Secara singkat dapat disimpulkan, kita menginginkan pemimpin bersahaja, bersih dan
perduli bukan karena kebetulan bersahaja, bersih dan perduli. Namun karena bersahaja
yang betul, tidak karena kebetulan. Bersih dan perduli pun yang betul, bukan karena
kebetulan. “Tugas kebudayaan bangsa kita mengubah, mentransformasi segala hal
apakah itu wisdom, apakah itu nilai-nilai dan semua perangkat ajaran dari tataran
normatif menjadi tataran yang menyejarah, membuat orang-orang jujur itu jujur
menyejarah.” (M. Sobary, 2004) .Barangkali inilah saatnya tatkala elit pemimpin kita
justru perlu belajar dari kebersahajaan, kebersihan dan kepedulian dari rakyatnya.

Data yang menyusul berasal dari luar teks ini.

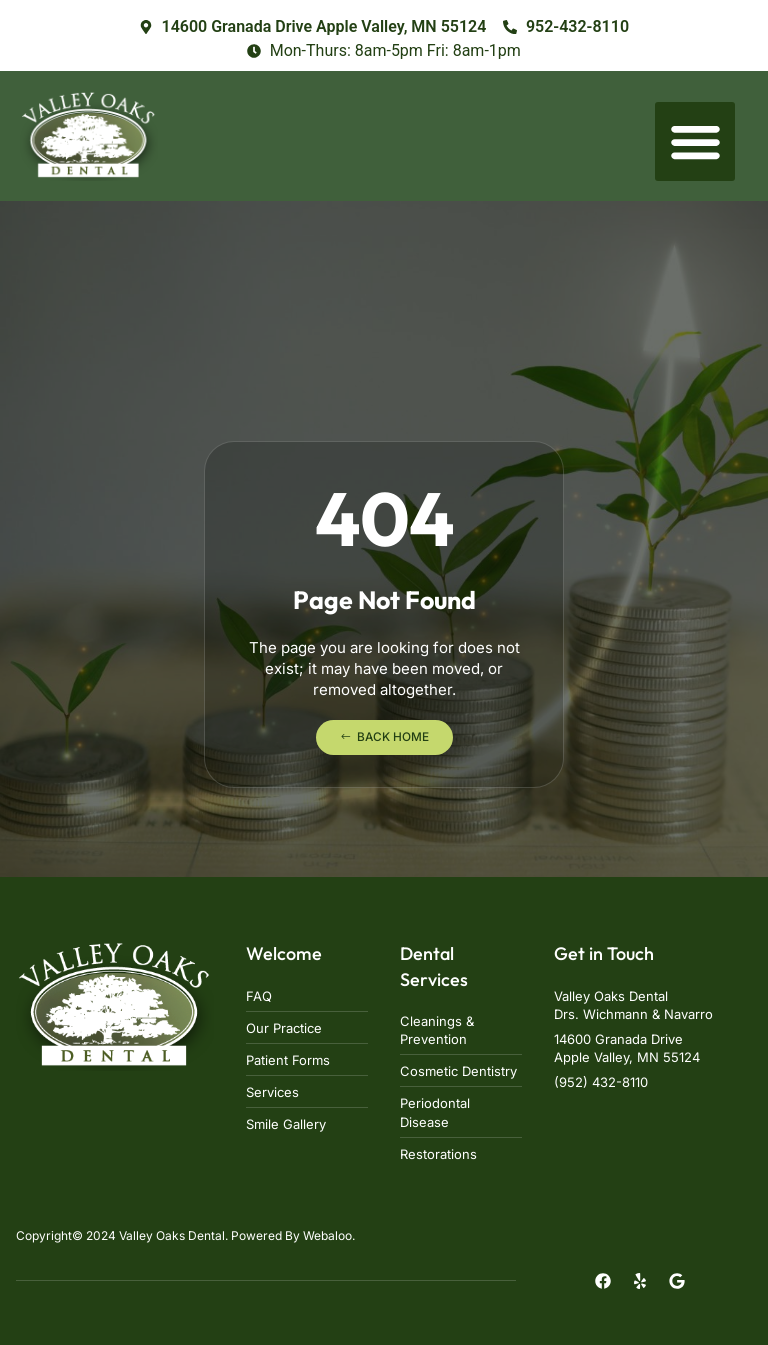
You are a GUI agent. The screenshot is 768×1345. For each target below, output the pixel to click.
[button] (695, 142)
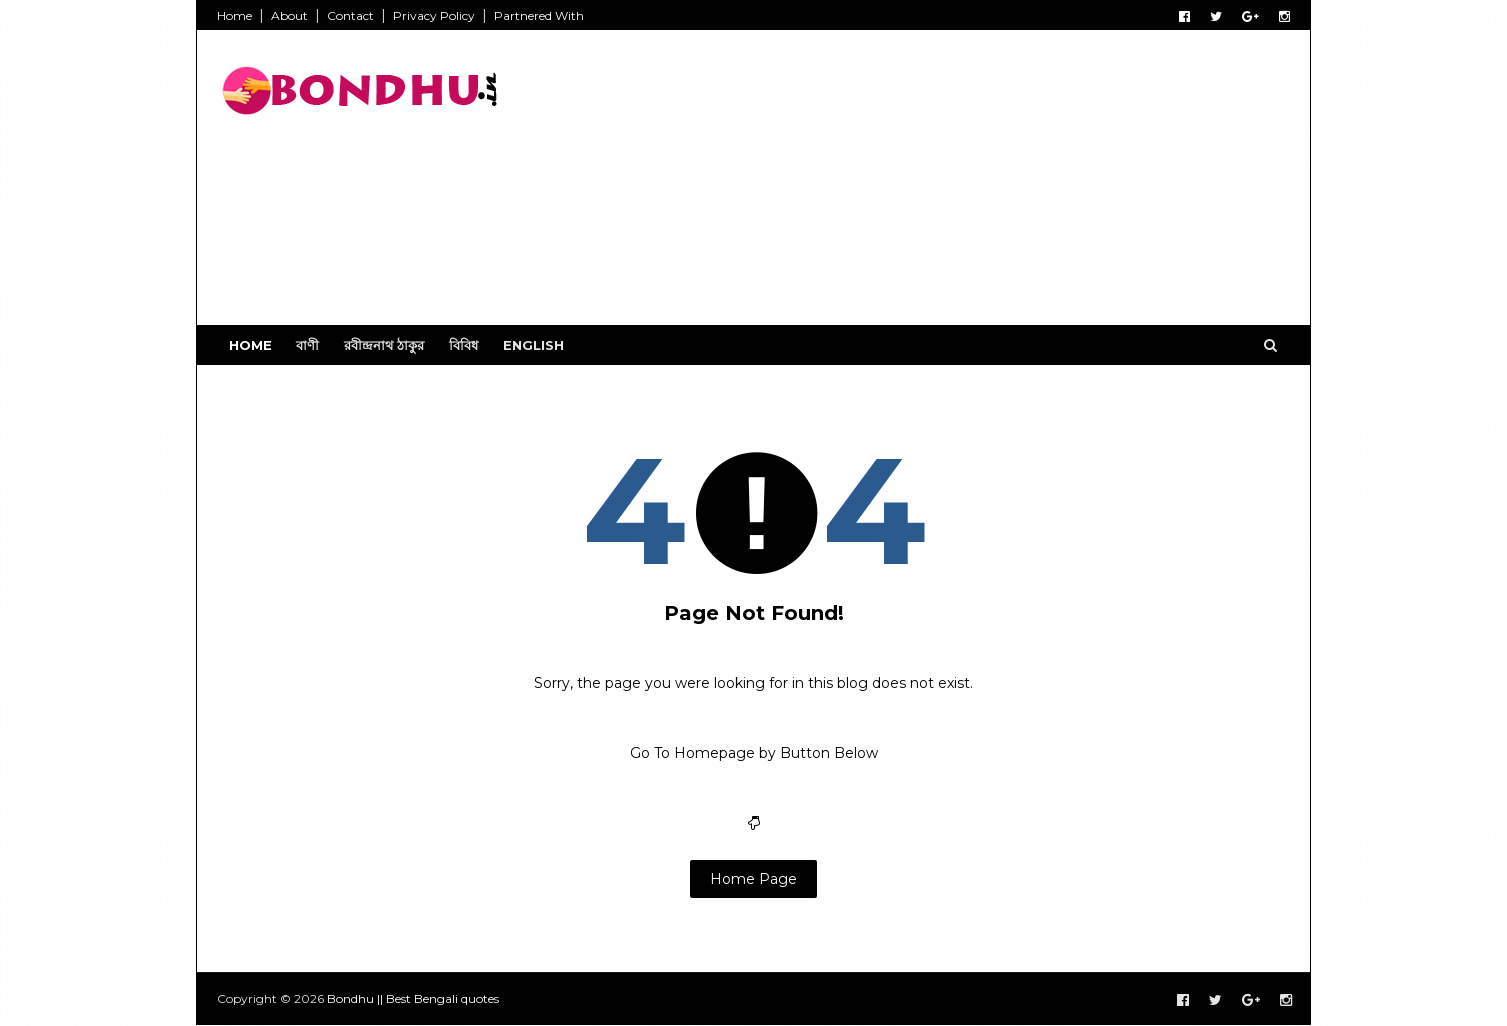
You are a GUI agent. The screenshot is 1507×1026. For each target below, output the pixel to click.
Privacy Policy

Keteladanan yang berani, teguh dan istiqamah termasuk nilai budaya yang kita ingin
transformasikan sehingga menjadi gerakan nyata baik di tingkat elit pemimpin atau
rakyat. Keteladan yang berani dapat muncul oleh karena kesadaran ketuhanan yang
merata. Menurut Moh. Iqbal:
“The sign of a kafir is that he is lost in horizon, while the sign of a mukmin is that the
horizon lost in him”
Para hadirin dan hadirat yang berbahagia,
Sesuai dengan pasal 32 UUD 1945 yang telah diamendemen, salah satu tugas
kebudayaan kita juga adalah mendorong pluralisme budaya. Negara memajukan
kebudayaan nasional dengan tetap menjamin kemerdekaan masyarakat dalam
melestarikan dan mengembangkan nilai-nilai kebudayaanya. Selanjutnya, negara
menghormati dan memelihara bahasa daerah sebagai kekayaan budaya nasional.

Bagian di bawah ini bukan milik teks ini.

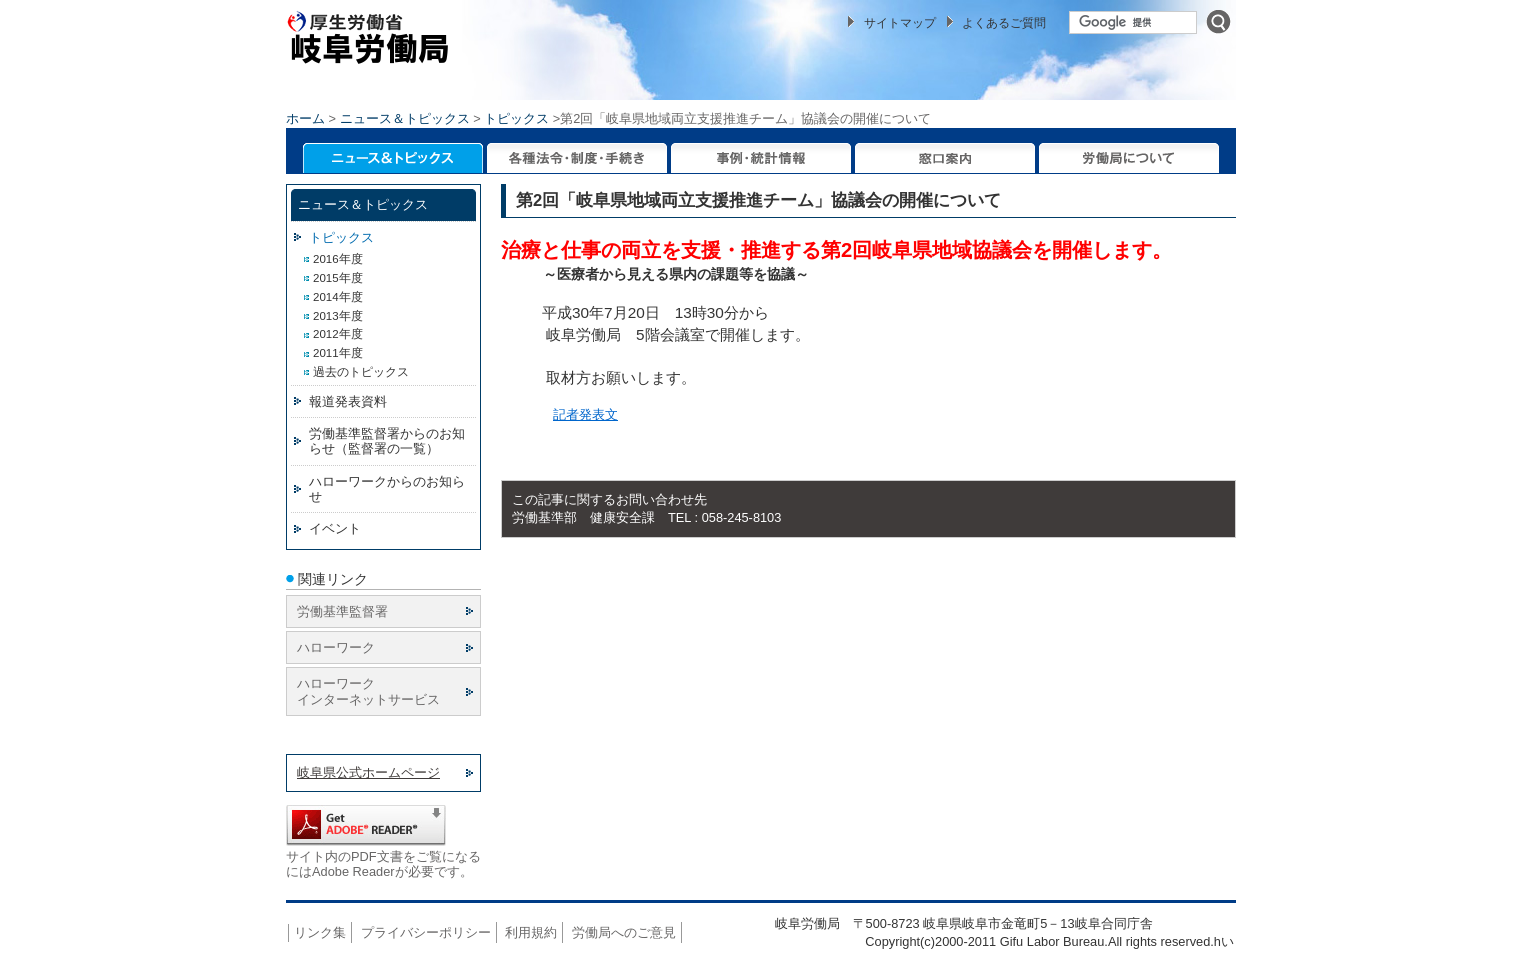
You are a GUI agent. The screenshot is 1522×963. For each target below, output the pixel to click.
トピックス (516, 118)
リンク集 (320, 932)
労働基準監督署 (342, 611)
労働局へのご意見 (624, 932)
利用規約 (531, 932)
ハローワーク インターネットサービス (368, 691)
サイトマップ (900, 23)
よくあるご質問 (1004, 23)
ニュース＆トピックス (405, 118)
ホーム (305, 118)
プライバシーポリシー (426, 932)
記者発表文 (585, 414)
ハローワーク (336, 647)
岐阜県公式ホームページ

Kemajemukan budaya ini harus kita terus dorong tanpa perlu terjebak pada etnosentrime
sempit sehingga warisan adi luhung nenek moyang kita tetap eksis di tengah-tengah
pertempuran global elemen budaya asing.
Salah satu warisan adi luhung yang cukup relevan kita pelihara adalah wasiat
Ronggowarsito. Di tengah zaman “edan”, ketika budaya korupsi sudah mewabah
demikian dahsyat, nasihat untuk“eling” dan “waspodo” dapat dikontekstualisasi dengan
apa yang menjadi nilai-nilai kebangsaan di dalam UUD 1945.

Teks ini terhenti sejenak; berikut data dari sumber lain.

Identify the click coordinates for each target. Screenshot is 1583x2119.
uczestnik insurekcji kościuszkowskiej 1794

Kita diharapkan ‘eling’ bahwa bangsa ini memiliki potensi untuk bangkit dan bersaing
dengan budaya bangsa lain (global). Kita menyadari , ‘eling’ sepenuhnya bahwa dengan
kesederhanaan ketika masa perjuangan mampu menghantarkan bangsa ini merdeka dari
penjajah.
“Waspodo” dapat dimaknai agar kita menghadirkan kesadaran penuh tentang jati diri
bangsa yang tidak ingin tereduksi justru karena budaya korupsi. Secara sederhana,
budaya ‘waspodo’ telah ditunjukkan oleh rakyat kita dalam Pemilu 2004 silam. Budaya
‘money politics’ sudah berkurang tidak seperti dikhawatirkan banyak pihak.
Wallahua’lam bishowaab,
Wabillahitaufik wal hidaayah,
Wassalaamu’alaikum Warahmatullaahi Wabarakaatuh.